Compares Community Detection Solutions Using Permutation

A permutation implementation to determine statistical significance of whether the community comparison measure is different from zero

Usage

community.compare(
  base,
  comparison,
  method = c("vi", "nmi", "split.join", "rand", "adjusted.rand"),
  iter = 1000,
  shuffle.base = TRUE,
  verbose = TRUE,
  seed = NULL
)

Arguments

base

Character or numeric vector. A vector of characters or numbers that are treated as the baseline communities

comparison

Character or numeric vector (length = length(base)). A vector of characters or numbers that are treated as the baseline communities

method

Character (length = 1). Comparison metrics from compare. Defaults to "adjusted.rand". Available options:

"vi" — Variation of information (Meila, 2003)
"nmi" — Normalized mutual information (Danon et al., 2003)
"split.join" — Split-join distance (Dongen, 2000)
"rand" — Rand index (Rand, 1971)
"adjusted.rand" — adjusted Rand index (Hubert & Arabie, 1985; Steinley, 2004)

iter

Numeric (length = 1). Number of permutations to perform. Defaults to 1000 (recommended)

shuffle.base

Boolean (length = 1). Whether the base cluster solution should be shuffled. Defaults to TRUE to remain consistent with original implementation (Qannari et al., 2014); however, from a theoretical standpoint, it might make sense to only shuffle the comparison to determine whether it is specifically different from the recognized base

verbose

Boolean (length = 1). Should progress be displayed?

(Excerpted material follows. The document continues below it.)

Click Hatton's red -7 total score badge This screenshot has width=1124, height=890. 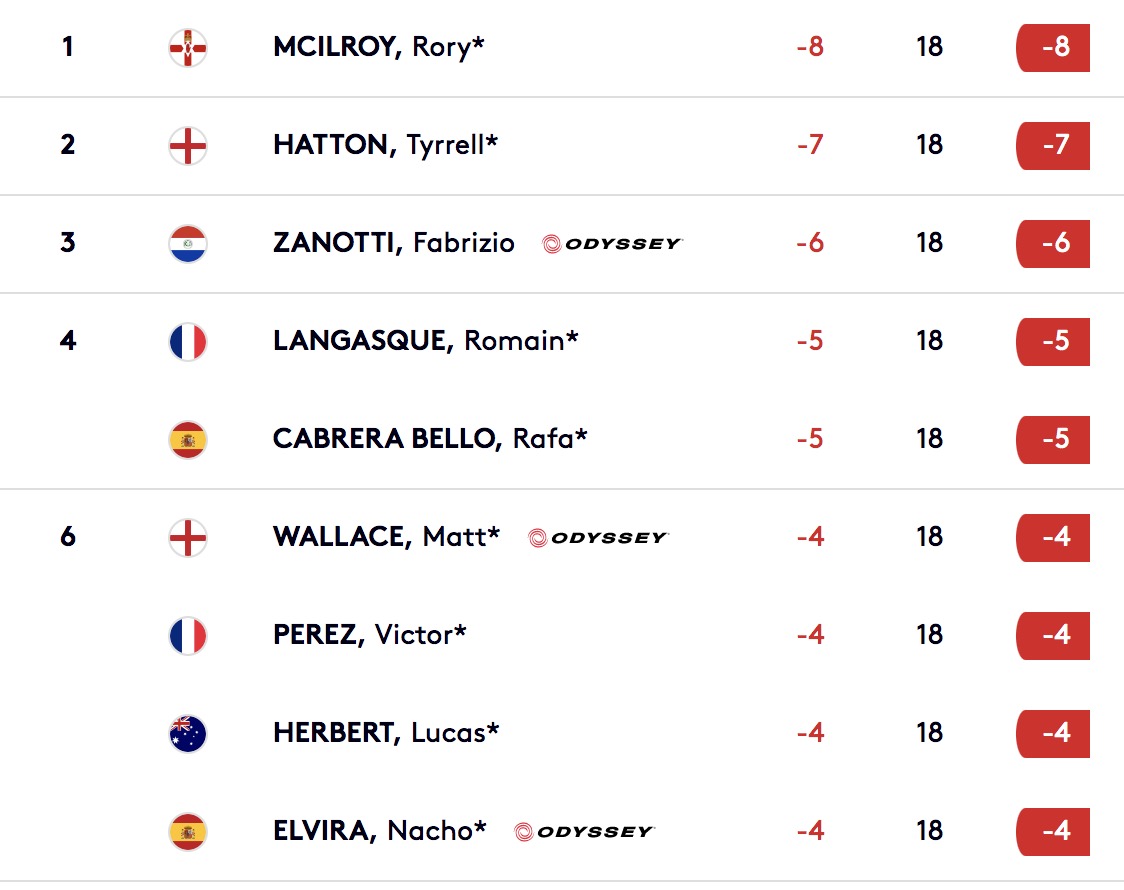click(x=1053, y=146)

Defaults to TRUE. Set to FALSE to not display progress

seed

Numeric (length = 1). Defaults to NULL or random results. Set for reproducible results. See Reproducibility and PRNG for more details on random number generation in EGAnet

Value

Returns data frame containing method used (Method), empirical or observed value (Empirical), and p-value based on the permutation test (p.value)

References

Implementation of Permutation Test
Qannari, E. M., Courcoux, P., & Faye, P. (2014). Significance test of the adjusted Rand index. Application to the free sorting task. Food Quality and Preference, 32, 93–97.

Variation of Information
Meila, M. (2003, August). Comparing clusterings by the variation of information. In Learning Theory and Kernel Machines: 16th Annual Conference on Learning Theory and 7th Kernel Workshop, COLT/Kernel 2003, Washington, DC, USA, August 24-27, 2003. Proceedings (pp. 173-187). Berlin, DE: Springer Berlin Heidelberg.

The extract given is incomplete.